In the perceptron we have input vector \(\textbf{x}\), and output:
\(a=f(\textbf{wx})=f(\sum_i^n {w_ix_i})\)
We can augment the perceptron by adding a hidden layer.
Now the output on the activation function is an input to a second layer. By using different weights, we can create a second vector of inputs to the second layer.
\(\Theta^{j}\) is a matrix of weights for mapping layer \(j\) to \(j+1\).
In a \(2\)-layer perceptron we have \(\Theta^0\) and \(\Theta^1\).
If we have \(s\) units in the hidden layer, \(n\) features and \(k\) classes:
The dimension of \(\Theta^0\) is \((n+1) \times s\)
The dimension of \(\Theta^1\) is \((s+1) \times k\)
These include the offsets for each layer.
For a perceptron we had:
\(a=f(\textbf{wx})=f(\sum_i^n{w_ix_i})\).
Now we have:
\(a_i^1=f(\boldsymbol{x\Theta^0 })=f(\sum_i^n{x_i\Theta_i^0 })\)
\(a_i^2=f(\boldsymbol{a^1\Theta^1 })=f(\sum_i^n{a_i^1\Theta_i^1 })\)
For additional layers this is:
\(a_i^j=f(\boldsymbol{a^{j-1}\Theta^{j-1} })=f(\sum_i^s{a_i^{j-1}\Theta_i^{j-1} })\)
We refer to the value of a node as \(a_i^{j}\), the activation of unit \(i\) in layer \(j\).
Can not have a sigmoid function at the last step.
Alternatively can apply a sigmoid function to the unbounded output to make it bounded.
With additional hidden layers we can map more complex functions.
These allow the effective combination of logic gates.

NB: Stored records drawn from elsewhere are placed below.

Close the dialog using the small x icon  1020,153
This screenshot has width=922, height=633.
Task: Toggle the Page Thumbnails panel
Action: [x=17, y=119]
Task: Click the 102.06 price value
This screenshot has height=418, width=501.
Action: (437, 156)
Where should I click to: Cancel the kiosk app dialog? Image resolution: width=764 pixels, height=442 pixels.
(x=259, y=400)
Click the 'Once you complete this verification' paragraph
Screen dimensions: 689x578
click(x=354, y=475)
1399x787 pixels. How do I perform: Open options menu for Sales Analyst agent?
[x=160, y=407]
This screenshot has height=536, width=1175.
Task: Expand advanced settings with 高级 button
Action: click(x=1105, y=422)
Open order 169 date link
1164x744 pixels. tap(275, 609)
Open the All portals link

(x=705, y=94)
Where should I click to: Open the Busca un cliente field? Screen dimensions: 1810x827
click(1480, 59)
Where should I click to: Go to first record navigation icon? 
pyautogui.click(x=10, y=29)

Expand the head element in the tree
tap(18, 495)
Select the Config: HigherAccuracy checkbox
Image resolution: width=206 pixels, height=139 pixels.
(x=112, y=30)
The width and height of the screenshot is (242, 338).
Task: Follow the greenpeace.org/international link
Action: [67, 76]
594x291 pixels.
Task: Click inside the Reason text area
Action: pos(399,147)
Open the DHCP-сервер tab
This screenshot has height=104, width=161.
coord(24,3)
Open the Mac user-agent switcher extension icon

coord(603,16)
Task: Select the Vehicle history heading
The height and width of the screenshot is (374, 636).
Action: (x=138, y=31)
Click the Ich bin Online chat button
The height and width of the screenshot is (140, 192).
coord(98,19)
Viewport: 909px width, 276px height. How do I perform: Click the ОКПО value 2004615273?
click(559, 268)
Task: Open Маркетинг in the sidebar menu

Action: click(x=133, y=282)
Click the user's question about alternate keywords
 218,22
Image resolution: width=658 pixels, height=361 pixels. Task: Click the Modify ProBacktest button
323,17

With only two hidden layers we can map any function for classification, including discontinuous functions.
Topology of layers. Increasing number of units in subsequent layers is like increasing dimension.
We are trying to make data linearly separable. it may be that we need additional dimensions to do this, rather than a series of transformations within the existing number of dimensions.
eg for a circle of data within a circle of data, there is no linear separable line, so no depth without increasing dimensions will split data.